• **EXERCISE BRIEF**
Your output must be the line containing "Favorite the Houston Open Winner league star" followed by every later line in the entries below, all copied exactly.

Pixel coordinate grounding data:
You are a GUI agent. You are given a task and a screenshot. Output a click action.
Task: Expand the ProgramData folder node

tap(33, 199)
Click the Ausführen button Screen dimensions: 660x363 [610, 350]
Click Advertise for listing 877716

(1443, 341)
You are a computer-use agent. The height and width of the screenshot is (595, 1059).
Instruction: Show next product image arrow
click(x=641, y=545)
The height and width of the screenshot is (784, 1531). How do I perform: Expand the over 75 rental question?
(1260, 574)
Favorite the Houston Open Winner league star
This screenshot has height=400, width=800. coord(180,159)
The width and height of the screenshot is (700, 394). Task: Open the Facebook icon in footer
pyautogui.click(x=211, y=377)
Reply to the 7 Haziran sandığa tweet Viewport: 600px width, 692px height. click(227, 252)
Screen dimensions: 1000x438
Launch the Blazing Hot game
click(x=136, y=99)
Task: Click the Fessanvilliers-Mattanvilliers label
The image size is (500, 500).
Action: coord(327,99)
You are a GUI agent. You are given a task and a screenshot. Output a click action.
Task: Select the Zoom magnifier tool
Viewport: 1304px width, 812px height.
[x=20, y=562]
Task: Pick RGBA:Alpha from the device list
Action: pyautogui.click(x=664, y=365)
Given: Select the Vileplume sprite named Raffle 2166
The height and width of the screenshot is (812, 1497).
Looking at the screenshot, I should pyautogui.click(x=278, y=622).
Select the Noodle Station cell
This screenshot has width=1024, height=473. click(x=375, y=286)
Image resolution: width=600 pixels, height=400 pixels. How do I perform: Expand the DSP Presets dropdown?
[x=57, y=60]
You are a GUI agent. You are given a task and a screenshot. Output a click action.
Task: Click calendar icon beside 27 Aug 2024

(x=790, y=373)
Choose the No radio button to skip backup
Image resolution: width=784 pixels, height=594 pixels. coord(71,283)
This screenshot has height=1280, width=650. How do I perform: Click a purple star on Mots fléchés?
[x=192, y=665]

• **RESPONSE**
Favorite the Houston Open Winner league star
This screenshot has height=400, width=800. coord(180,159)
The width and height of the screenshot is (700, 394). Task: Open the Facebook icon in footer
pyautogui.click(x=211, y=377)
Reply to the 7 Haziran sandığa tweet Viewport: 600px width, 692px height. click(227, 252)
Screen dimensions: 1000x438
Launch the Blazing Hot game
click(x=136, y=99)
Task: Click the Fessanvilliers-Mattanvilliers label
The image size is (500, 500).
Action: coord(327,99)
You are a GUI agent. You are given a task and a screenshot. Output a click action.
Task: Select the Zoom magnifier tool
Viewport: 1304px width, 812px height.
[x=20, y=562]
Task: Pick RGBA:Alpha from the device list
Action: pyautogui.click(x=664, y=365)
Given: Select the Vileplume sprite named Raffle 2166
The height and width of the screenshot is (812, 1497).
Looking at the screenshot, I should pyautogui.click(x=278, y=622).
Select the Noodle Station cell
This screenshot has width=1024, height=473. click(x=375, y=286)
Image resolution: width=600 pixels, height=400 pixels. How do I perform: Expand the DSP Presets dropdown?
[x=57, y=60]
You are a GUI agent. You are given a task and a screenshot. Output a click action.
Task: Click calendar icon beside 27 Aug 2024

(x=790, y=373)
Choose the No radio button to skip backup
Image resolution: width=784 pixels, height=594 pixels. coord(71,283)
This screenshot has height=1280, width=650. How do I perform: Click a purple star on Mots fléchés?
[x=192, y=665]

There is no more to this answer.